Are you running aftermarket bulbs?

I used that with the stock 45/45WOEM bulb for over 3 years with no problems whatsoever ....... until this summer, after I changed my still good OEM bulbs out to the higher rated 60/55W bulbs.

I was on my way to a M&G in MI and on the road by 3:30AM. I was about 35mi from home when both headlights suddenly went out. Good thing I had my aux 55W driving lamps going, or it would have been a very miserable ride for 2 1/2hrs before the sun rose. When I got to the M&G, I checked things over and discovered the fuse had blown, so I installed a new one. After that I didn't drive with them in the 'Sweet Spot' position that much, until I was at the WCWNJMR, out by Crater lake, on a ride back at night. Just as I was entering the campground. Same thing happened. Installed another fuse.
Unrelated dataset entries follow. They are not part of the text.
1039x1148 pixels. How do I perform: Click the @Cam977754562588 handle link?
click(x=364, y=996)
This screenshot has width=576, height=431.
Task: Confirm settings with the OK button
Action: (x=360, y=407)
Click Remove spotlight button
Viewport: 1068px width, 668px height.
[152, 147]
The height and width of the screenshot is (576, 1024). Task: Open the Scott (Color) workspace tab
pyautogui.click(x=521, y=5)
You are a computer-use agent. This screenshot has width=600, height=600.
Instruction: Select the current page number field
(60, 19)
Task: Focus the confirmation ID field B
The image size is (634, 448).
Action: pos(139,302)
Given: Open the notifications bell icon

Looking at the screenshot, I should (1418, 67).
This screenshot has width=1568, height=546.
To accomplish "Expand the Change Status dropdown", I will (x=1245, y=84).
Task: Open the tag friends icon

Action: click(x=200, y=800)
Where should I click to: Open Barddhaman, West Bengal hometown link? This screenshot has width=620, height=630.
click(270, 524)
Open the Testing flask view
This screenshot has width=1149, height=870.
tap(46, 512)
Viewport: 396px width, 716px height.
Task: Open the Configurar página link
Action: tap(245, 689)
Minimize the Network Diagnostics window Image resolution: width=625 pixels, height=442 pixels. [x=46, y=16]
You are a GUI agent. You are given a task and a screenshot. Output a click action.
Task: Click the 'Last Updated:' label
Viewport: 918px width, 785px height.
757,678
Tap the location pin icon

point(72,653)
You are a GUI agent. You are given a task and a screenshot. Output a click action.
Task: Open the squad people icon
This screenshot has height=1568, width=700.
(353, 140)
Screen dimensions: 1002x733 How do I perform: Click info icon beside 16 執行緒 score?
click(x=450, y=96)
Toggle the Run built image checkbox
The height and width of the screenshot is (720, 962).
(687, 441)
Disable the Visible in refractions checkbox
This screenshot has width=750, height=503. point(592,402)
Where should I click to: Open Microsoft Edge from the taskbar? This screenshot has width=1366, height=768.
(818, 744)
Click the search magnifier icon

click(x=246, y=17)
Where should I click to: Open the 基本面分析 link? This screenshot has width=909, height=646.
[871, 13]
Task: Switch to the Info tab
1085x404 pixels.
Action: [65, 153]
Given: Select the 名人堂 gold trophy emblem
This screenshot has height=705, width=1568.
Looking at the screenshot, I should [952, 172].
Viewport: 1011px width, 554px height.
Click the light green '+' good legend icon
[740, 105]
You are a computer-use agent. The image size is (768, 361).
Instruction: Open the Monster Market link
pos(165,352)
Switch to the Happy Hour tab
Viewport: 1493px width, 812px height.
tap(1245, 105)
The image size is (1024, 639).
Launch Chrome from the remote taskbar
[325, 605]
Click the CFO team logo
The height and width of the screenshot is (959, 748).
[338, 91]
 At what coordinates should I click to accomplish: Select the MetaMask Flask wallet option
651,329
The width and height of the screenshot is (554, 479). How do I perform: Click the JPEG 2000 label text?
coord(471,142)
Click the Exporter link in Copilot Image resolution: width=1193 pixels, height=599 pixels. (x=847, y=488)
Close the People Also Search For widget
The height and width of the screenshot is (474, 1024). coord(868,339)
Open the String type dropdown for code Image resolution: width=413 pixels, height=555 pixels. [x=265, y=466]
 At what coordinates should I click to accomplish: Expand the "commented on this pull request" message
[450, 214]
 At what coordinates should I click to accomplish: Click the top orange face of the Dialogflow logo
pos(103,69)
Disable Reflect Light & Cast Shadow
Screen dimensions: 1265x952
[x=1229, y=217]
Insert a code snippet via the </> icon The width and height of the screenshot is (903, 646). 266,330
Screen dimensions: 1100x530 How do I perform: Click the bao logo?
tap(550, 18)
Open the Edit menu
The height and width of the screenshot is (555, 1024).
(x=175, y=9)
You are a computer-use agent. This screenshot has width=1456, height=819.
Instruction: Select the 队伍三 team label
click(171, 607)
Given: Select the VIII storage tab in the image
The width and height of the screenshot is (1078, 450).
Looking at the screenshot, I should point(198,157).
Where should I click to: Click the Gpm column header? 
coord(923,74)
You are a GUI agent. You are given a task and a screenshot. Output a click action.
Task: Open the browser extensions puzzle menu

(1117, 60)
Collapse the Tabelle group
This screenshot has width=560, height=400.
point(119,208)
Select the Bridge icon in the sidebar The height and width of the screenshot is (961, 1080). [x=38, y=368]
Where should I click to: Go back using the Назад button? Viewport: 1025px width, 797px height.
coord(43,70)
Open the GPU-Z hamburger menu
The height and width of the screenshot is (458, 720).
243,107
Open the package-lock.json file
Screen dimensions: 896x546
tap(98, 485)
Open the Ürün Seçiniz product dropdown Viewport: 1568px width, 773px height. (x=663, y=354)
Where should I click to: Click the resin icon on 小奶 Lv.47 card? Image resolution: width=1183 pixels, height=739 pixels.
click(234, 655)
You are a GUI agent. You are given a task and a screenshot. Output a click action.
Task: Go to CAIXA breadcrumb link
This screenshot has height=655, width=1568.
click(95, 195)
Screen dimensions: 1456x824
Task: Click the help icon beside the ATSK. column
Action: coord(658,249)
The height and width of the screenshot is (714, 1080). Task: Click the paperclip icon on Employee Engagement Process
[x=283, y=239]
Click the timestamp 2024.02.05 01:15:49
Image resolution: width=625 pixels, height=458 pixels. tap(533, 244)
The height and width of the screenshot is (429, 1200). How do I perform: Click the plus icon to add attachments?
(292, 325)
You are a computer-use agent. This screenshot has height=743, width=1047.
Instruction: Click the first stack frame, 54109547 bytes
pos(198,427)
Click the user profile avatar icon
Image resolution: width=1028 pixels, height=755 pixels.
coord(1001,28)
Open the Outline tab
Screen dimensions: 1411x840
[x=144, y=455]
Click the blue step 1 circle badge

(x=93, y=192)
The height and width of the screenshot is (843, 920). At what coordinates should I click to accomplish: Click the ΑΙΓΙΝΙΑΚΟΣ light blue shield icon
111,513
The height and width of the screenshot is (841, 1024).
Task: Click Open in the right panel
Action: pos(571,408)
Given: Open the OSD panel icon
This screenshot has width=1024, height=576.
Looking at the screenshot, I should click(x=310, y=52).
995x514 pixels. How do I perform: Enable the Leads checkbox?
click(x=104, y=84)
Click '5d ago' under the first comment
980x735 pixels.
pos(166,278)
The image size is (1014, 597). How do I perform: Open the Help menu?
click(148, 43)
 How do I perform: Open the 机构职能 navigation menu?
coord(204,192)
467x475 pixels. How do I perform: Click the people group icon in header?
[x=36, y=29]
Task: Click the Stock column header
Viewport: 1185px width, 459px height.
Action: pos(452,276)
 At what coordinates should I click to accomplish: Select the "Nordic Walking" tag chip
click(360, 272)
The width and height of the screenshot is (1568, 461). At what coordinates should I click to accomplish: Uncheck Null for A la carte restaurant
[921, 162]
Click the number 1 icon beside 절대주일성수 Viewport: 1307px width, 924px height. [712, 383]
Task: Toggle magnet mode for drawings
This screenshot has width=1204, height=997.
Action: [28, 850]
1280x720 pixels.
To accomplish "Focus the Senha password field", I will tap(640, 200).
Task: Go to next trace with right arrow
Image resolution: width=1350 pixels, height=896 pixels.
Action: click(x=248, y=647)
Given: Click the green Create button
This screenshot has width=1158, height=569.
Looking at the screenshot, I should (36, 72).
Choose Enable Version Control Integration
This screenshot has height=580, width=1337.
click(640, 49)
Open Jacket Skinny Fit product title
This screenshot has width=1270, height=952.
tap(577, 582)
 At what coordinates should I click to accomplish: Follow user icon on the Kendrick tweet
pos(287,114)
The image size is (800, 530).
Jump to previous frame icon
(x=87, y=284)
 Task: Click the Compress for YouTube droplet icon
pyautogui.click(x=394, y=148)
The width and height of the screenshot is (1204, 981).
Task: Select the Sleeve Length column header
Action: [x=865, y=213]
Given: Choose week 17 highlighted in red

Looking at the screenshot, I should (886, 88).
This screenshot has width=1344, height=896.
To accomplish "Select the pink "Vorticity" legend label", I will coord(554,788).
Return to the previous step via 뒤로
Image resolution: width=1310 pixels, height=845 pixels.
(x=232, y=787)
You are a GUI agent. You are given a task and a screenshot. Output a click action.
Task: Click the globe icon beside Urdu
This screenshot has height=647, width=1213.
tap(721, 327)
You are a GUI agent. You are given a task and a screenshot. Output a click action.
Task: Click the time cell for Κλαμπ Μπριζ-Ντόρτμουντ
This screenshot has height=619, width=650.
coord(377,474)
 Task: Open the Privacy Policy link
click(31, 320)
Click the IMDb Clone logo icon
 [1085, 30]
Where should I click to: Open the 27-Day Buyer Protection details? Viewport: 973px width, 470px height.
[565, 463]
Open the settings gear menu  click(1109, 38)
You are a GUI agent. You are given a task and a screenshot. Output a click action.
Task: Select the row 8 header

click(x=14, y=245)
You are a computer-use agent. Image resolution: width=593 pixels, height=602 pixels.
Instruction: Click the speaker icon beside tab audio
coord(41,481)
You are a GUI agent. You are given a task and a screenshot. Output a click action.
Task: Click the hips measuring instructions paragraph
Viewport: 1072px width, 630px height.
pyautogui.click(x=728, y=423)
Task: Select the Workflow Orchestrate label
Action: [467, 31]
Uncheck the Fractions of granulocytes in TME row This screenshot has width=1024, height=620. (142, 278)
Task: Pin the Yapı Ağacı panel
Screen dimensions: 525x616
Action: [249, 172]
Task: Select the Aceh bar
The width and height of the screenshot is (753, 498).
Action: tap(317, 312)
A little while later, just before the ES7 M&G, while at Flyone's house and after having washed the bike, Bill informed me one of my headlights was blown. I installed a replacement from an auto parts store nearbyand things were fine until near the end of the season, when I meet up with aspencade96 and Bob informed me another bulb had blow. It turned out that both of the initial replacement bulbs had a very short life. :XGoes to show you, you get what you pay for. I reinstalled one of my original OEM 45/45W bulbs and all has been fine .... so far.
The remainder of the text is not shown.